Methodologically correct assessment of patient satisfaction (PS) plays a crucial role for quality-improvement purposes. Evaluation of Iranian literature on emergency department’s PS resulted in an emerging need for developing a new instrument with satisfactory psychometric properties. The present study, aimed to develop and initially validate a scale to measure PS in emergency departments.

Methods:

A sample of 301 patients was selected in 2014 from two hospitals in Tehran. A pool of 24 items was prepared for administering. An item analysis was conducted to evaluate the quality of each item. Validity and reliability of the scale were evaluated.

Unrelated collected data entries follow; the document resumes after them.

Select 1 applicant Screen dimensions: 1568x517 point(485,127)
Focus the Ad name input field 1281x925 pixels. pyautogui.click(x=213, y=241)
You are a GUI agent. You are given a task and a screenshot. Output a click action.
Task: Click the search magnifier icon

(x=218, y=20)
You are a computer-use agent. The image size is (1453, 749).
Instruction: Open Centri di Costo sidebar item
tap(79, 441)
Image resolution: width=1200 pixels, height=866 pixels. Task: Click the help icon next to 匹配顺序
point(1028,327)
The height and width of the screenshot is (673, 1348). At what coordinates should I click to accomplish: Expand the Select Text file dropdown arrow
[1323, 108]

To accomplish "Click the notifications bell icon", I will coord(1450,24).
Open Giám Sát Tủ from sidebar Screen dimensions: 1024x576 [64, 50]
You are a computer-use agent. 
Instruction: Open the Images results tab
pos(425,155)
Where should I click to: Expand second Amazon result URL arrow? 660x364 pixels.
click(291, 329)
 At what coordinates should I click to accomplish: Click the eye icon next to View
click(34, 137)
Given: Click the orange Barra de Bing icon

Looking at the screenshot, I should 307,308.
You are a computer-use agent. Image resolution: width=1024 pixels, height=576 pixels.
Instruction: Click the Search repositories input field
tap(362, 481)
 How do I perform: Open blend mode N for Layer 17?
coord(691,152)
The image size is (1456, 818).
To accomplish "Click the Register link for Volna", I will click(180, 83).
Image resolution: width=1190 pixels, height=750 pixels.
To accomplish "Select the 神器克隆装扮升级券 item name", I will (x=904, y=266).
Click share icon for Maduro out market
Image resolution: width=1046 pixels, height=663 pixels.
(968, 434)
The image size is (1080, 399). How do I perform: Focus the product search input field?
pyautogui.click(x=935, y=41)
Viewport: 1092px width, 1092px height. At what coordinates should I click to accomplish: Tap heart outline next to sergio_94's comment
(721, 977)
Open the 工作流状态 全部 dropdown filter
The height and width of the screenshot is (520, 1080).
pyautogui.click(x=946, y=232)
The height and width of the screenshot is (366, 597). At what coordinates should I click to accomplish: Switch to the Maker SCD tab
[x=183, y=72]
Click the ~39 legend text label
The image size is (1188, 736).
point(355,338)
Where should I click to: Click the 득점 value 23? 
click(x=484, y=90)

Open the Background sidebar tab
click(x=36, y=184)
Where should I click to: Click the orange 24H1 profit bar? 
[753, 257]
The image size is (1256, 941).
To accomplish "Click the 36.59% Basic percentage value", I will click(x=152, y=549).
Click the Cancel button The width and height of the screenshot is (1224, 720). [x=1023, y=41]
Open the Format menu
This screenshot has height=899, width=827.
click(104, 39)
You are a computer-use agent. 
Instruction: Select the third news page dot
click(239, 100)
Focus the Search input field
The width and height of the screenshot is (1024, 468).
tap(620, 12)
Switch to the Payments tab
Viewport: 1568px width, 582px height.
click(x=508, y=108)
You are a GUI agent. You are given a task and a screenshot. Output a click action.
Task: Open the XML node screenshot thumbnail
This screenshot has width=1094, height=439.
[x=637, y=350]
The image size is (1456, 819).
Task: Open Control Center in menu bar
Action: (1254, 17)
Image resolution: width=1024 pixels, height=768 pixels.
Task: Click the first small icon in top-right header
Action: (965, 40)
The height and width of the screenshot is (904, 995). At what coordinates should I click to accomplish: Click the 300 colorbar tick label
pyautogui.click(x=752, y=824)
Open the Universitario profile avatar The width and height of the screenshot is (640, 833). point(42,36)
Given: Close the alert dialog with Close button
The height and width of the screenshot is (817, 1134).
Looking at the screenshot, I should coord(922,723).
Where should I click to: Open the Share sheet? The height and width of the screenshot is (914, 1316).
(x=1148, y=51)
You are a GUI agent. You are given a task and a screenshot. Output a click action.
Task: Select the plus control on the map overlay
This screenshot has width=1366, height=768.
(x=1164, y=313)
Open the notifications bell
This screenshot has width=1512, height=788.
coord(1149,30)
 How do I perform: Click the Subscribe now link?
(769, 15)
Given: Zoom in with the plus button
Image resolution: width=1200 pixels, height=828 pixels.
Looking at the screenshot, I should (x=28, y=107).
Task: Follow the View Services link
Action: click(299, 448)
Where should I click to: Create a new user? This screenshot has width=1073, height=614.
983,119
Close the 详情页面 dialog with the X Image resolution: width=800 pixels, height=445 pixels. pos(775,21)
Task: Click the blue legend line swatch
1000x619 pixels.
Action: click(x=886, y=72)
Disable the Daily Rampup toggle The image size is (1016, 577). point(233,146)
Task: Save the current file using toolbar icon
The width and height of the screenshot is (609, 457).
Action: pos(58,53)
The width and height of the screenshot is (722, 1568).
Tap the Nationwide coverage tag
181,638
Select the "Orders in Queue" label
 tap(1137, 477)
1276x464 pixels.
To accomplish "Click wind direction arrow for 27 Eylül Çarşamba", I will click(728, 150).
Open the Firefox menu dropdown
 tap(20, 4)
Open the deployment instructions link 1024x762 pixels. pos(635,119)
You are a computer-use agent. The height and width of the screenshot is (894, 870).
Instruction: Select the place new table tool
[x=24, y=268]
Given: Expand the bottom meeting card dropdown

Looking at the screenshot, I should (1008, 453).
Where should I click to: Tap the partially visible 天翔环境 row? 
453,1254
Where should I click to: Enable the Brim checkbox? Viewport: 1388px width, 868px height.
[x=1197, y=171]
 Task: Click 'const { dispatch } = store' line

The data were analyzed using SPSS.

Results:

Item analysis and exploratory factor analysis yielded in a 20-item scale in five domains named emergency department staff, emergency department environment, physician care satisfaction, general patient satisfaction, and patient’s family’s satisfaction. Validity and factor structure of the scale were reported satisfactory. Reliability coefficients of the domains ranged between 0.75 and 0.88.

Conclusion:

The findings of the present study provided evidence for psychometric properties of a newly developed scale for PS assessment in emergency departments. Five underlying components of PS were found in the item pool. In sum, this scale may be used in research and emergency departments to measure PS.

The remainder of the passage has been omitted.